Given text:

*****

The specific treatment for a stomach infection may be less important than how well people stick with it. That's one conclusion of a new study on treatment of Helicobacter pylori infection. H. pylori bacteria are linked with stomach inflammation (gastritis) and ulcers. Long-term infection also increases the risk of stomach cancer. The new study included 1,463 adults from Latin America. All were infected with H. pylori. They were randomly divided into groups. The groups took different combinations of antibiotics for 5 to 14 days. Tests one year later showed nearly 80% were free of the infection. Rates were similar for all treatment groups. For about 11% of those who had successful treatment at first, the infection came back. H. pylori was most likely to return if people didn't take their medicines exactly as prescribed. Men, older adults and people who lived in particular countries also were more likely to have the infection return. The Journal of the American Medical Association published the study. MedPage Today wrote about it February 13.
By Robert H. Shmerling, M.D.
Harvard Medical School
What Is the Doctor's Reaction?
Did you know that some infections can increase your risk of cancer?
It's true. These cancers have well-established links with infections:
- Cervical cancer with human papilloma virus (HPV)
- Gastric (stomach) cancer with Helicobacter pylori (H. pylori) bacteria
- Liver cancer with hepatitis B or C virus, if infection is chronic (long-lasting)
There are likely to be other examples not yet discovered.
We don't have effective ways to prevent many types of cancer. But those linked to infection are different. If we can detect and treat the infection, cancer may be prevented. Even more effective is prevention of the infection in the first place. That's the strategy behind the HPV vaccine.
This new study examines treatments for H. pylori. Effective treatment is important because gastric cancer is the second leading cause of cancer death worldwide. Understanding what works in the treatment of H. pylori could lower rates of gastric cancer. It could also lower the rate of a potentially dangerous stomach inflammation (called gastritis) and ulcers. H. pylori increases the risk of those problems as well.
This new study enrolled more than 1,400 people with H. pylori infection from 7 Latin American communities. Each was assigned to 1 of 3 treatment groups. Treatment included various combinations of antibiotics. People also took a medicine to reduce stomach acid. Treatment lasted 5 to 14 days.
Overall, the failure rate of a single treatment course was about 27%. This included a group (11% of people in the study) who had successful treatment at first but then become infected again.

*****

Work task A: What does the H. pylori article give as the overall failure rate of a single treatment course?
Work task B: Copy the stretch of the H. pylori article from "There are likely" through "the HPV vaccine.", word for word.
The listing has no connection to the H. pylori article.

Given information:

*****

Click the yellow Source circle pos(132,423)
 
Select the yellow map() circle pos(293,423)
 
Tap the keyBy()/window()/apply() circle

*****

Your solution A: About 27%.

Your solution B:
There are likely to be other examples not yet discovered.
We don't have effective ways to prevent many types of cancer. But those linked to infection are different. If we can detect and treat the infection, cancer may be prevented. Even more effective is prevention of the infection in the first place. That's the strategy behind the HPV vaccine.